Recast the stretch from the line containing "This screenshot has height=317, width=564." through the line containing "coordinates (342, 193)." as a numbered list, skipping blank lines and leaving out the pictures.

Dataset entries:
##########

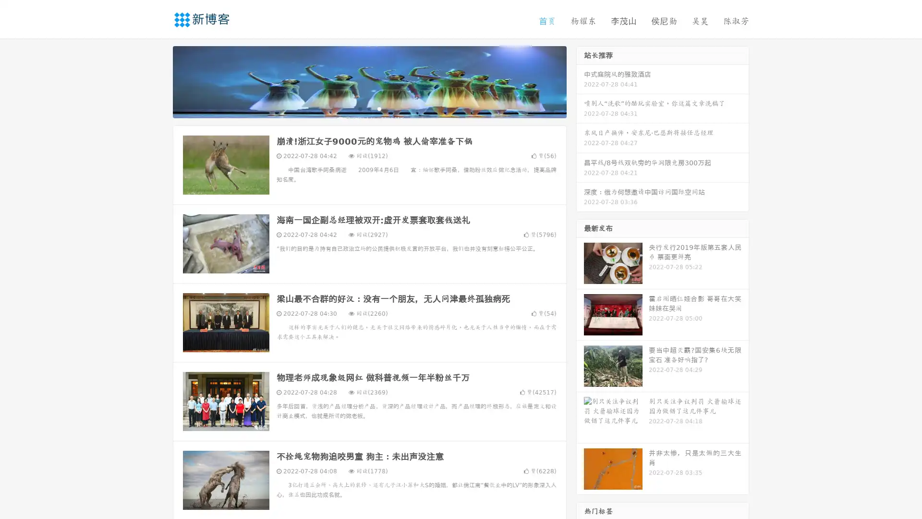  I want to click on Go to slide 1, so click(359, 108).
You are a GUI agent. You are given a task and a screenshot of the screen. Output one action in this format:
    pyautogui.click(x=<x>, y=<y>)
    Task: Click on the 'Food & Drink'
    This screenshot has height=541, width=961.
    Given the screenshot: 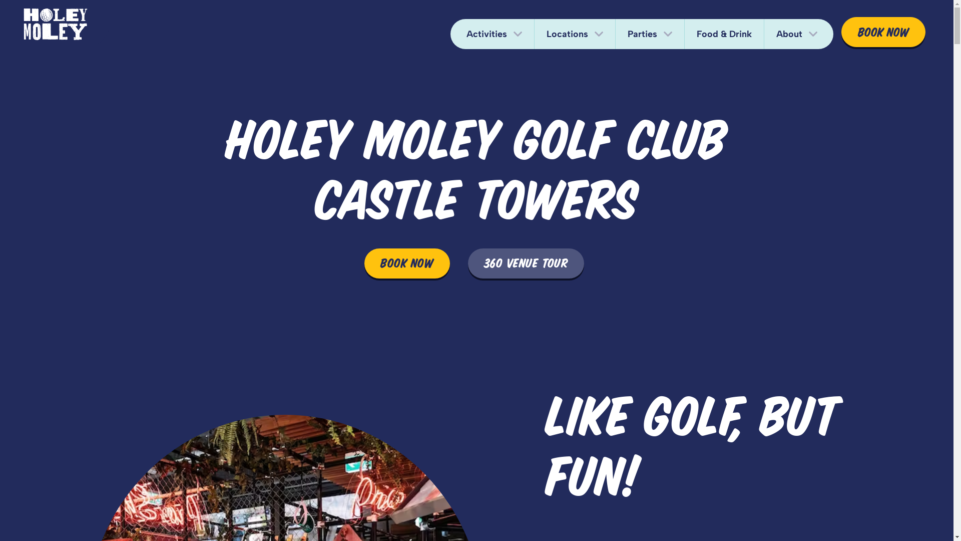 What is the action you would take?
    pyautogui.click(x=724, y=34)
    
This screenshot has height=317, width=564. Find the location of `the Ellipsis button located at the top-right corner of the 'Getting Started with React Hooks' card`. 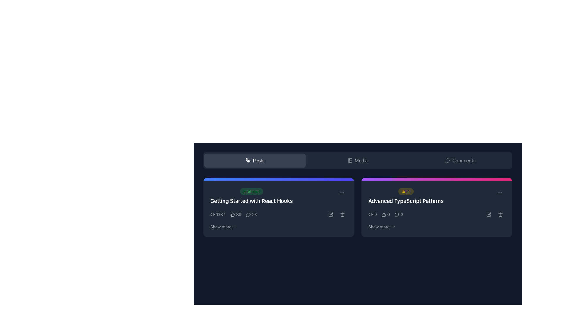

the Ellipsis button located at the top-right corner of the 'Getting Started with React Hooks' card is located at coordinates (342, 193).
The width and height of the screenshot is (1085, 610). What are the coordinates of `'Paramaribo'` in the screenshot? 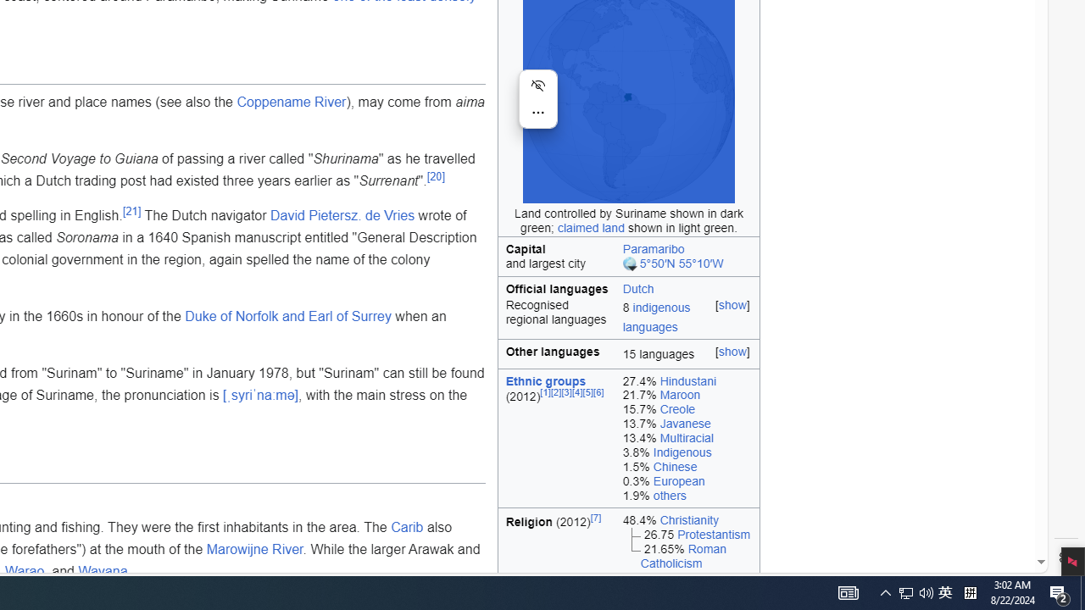 It's located at (652, 248).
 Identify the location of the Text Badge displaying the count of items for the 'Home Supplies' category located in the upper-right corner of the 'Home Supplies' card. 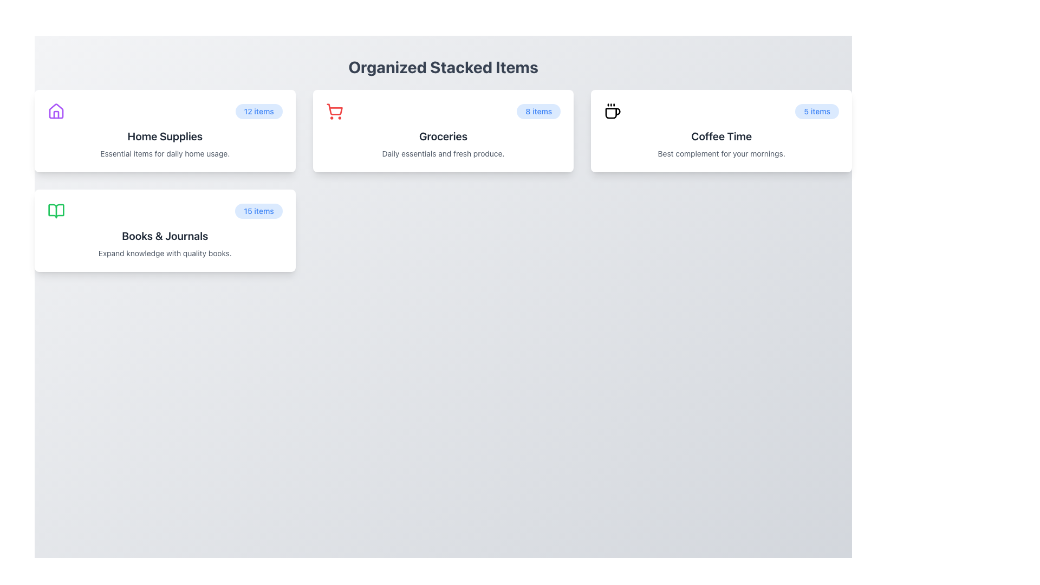
(258, 111).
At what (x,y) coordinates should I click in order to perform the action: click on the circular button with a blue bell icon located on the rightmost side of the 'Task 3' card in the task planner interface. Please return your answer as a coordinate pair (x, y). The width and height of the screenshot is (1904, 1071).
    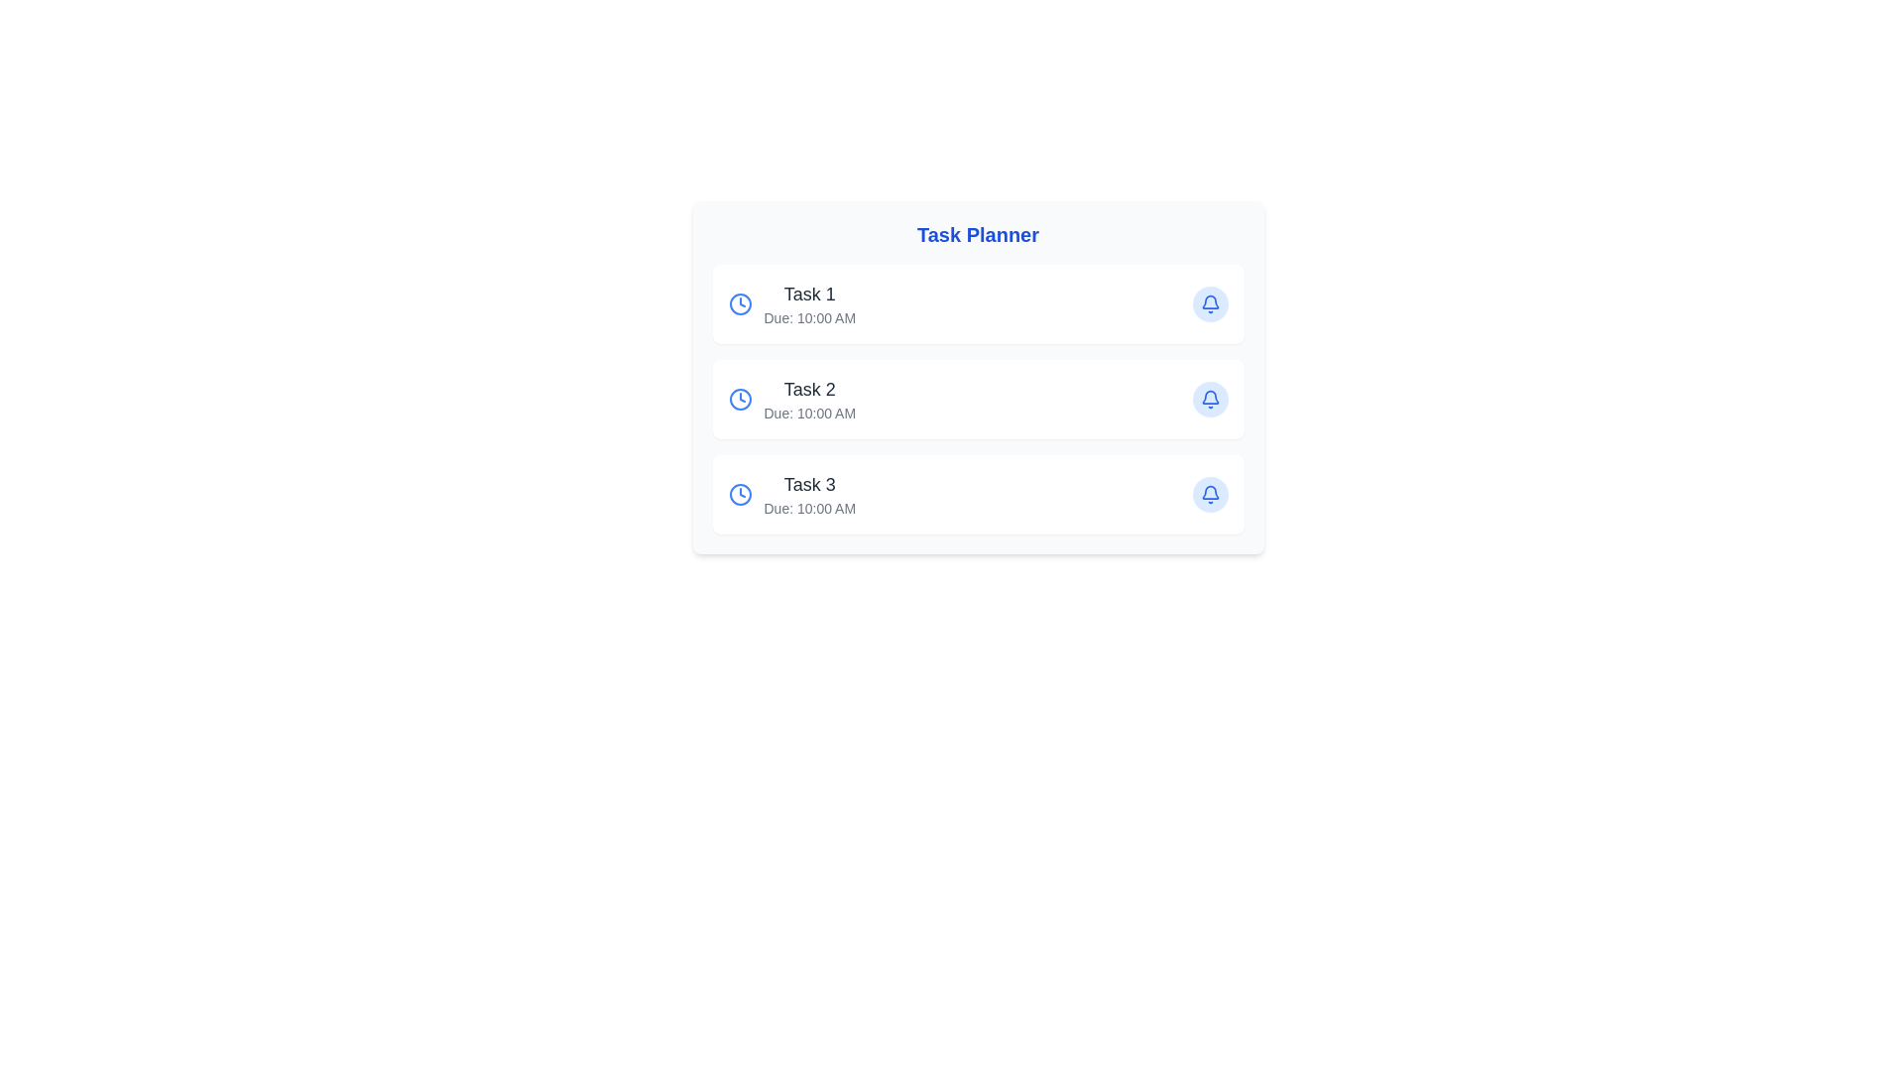
    Looking at the image, I should click on (1209, 493).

##########

● **Correct result**:
1. This screenshot has height=317, width=564. Find the location of `the Ellipsis button located at the top-right corner of the 'Getting Started with React Hooks' card`. 
2. the Ellipsis button located at the top-right corner of the 'Getting Started with React Hooks' card is located at coordinates (342, 193).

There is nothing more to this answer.